━━ Records provided

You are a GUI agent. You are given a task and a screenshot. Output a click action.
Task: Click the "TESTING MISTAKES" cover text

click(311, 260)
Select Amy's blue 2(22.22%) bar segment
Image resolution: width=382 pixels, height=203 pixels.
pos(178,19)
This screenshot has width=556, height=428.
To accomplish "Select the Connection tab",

━━━━
━━ Records provided

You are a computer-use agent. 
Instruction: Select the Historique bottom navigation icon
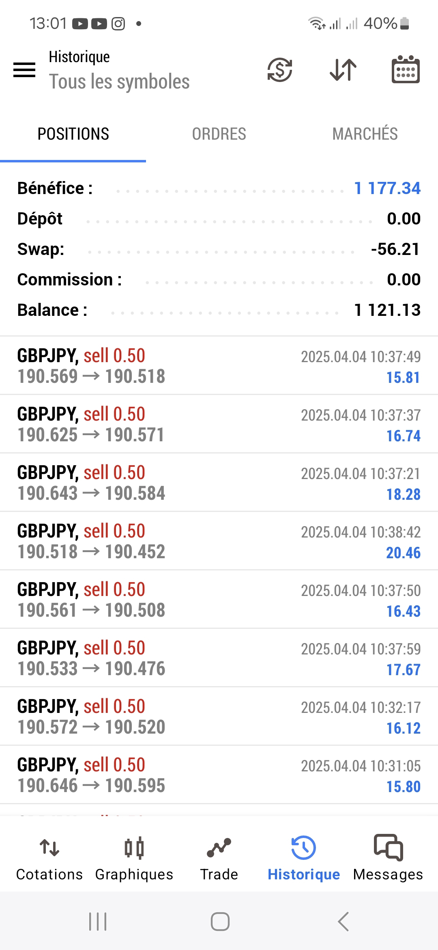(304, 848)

━━━━

§ Brief:
Every line above that includes the string "screenshot" needs to be copied.

§ Answer section:
You are a GUI agent. You are given a task and a screenshot. Output a click action.
This screenshot has width=556, height=428.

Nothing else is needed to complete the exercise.